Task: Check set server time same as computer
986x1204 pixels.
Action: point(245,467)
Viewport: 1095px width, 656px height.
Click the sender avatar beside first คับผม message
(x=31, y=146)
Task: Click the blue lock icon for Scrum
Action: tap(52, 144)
■ ■ ■ ■ ■
▸ Activity:
Only the line that contains "986x1204 pixels." and the lines after it, through the end of the data above, are to be repeated exactly.

▸ Answer box:
986x1204 pixels.
Action: point(245,467)
Viewport: 1095px width, 656px height.
Click the sender avatar beside first คับผม message
(x=31, y=146)
Task: Click the blue lock icon for Scrum
Action: tap(52, 144)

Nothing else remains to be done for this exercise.